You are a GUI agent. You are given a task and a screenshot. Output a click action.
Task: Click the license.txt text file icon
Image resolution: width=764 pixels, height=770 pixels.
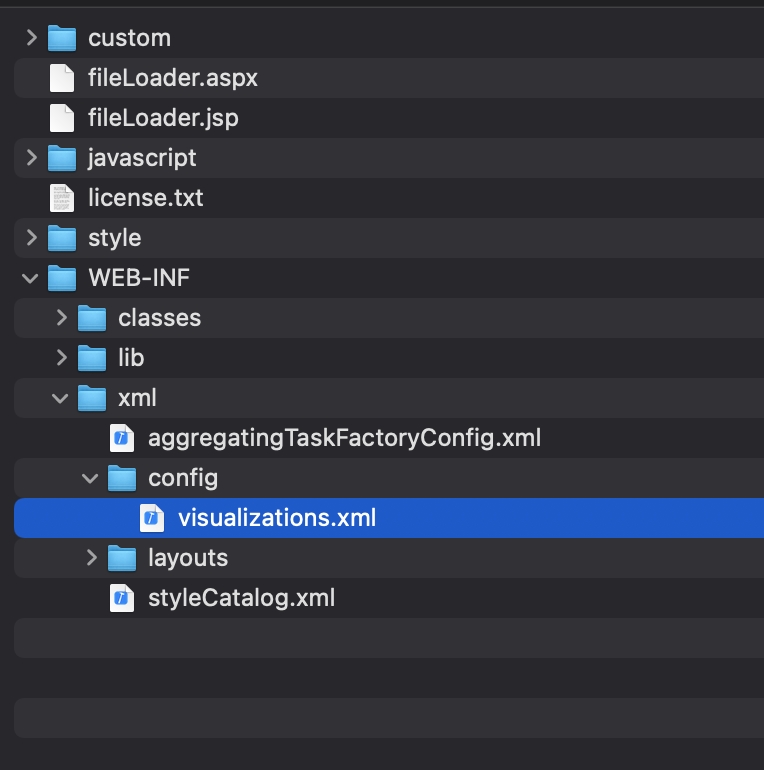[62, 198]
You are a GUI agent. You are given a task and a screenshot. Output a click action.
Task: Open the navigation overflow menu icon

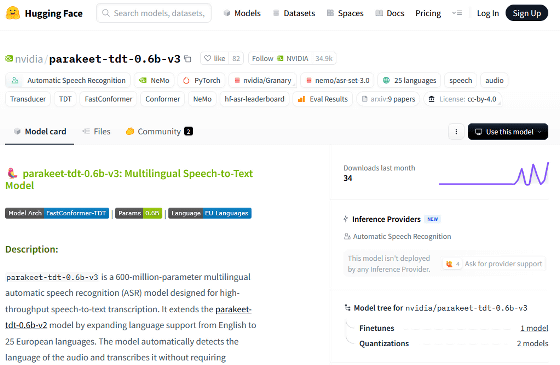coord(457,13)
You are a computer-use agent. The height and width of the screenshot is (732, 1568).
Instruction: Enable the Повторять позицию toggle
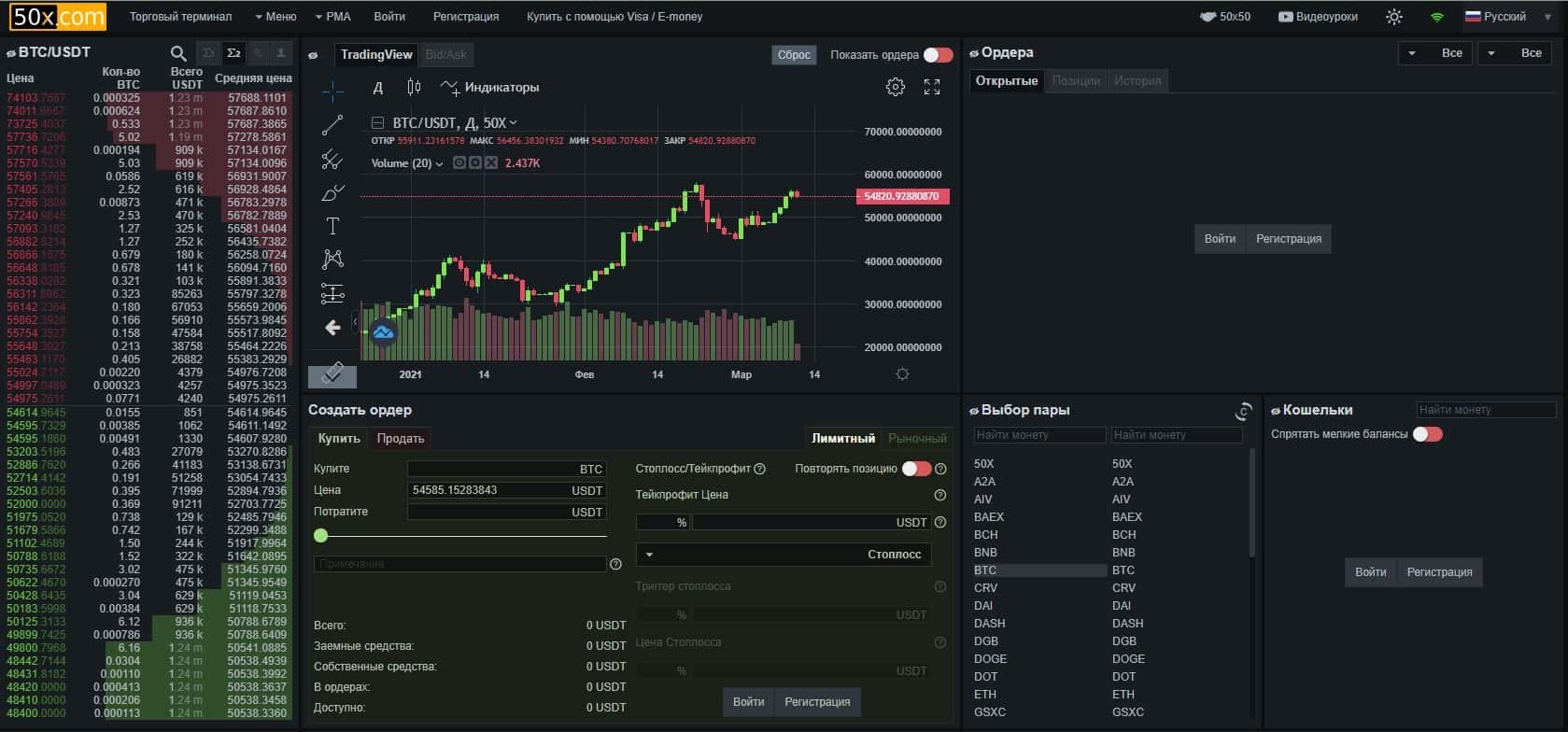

● **Required action**
Once the line containing "Task: Click the license.txt text file icon" has been found, write out exactly that line and each one after it through the end of the data, leaving out every picture.

● **Written response**
Task: Click the license.txt text file icon
Image resolution: width=764 pixels, height=770 pixels.
[62, 198]
You are a GUI agent. You are given a task and a screenshot. Output a click action.
Task: Open the navigation overflow menu icon

coord(457,13)
You are a computer-use agent. The height and width of the screenshot is (732, 1568).
Instruction: Enable the Повторять позицию toggle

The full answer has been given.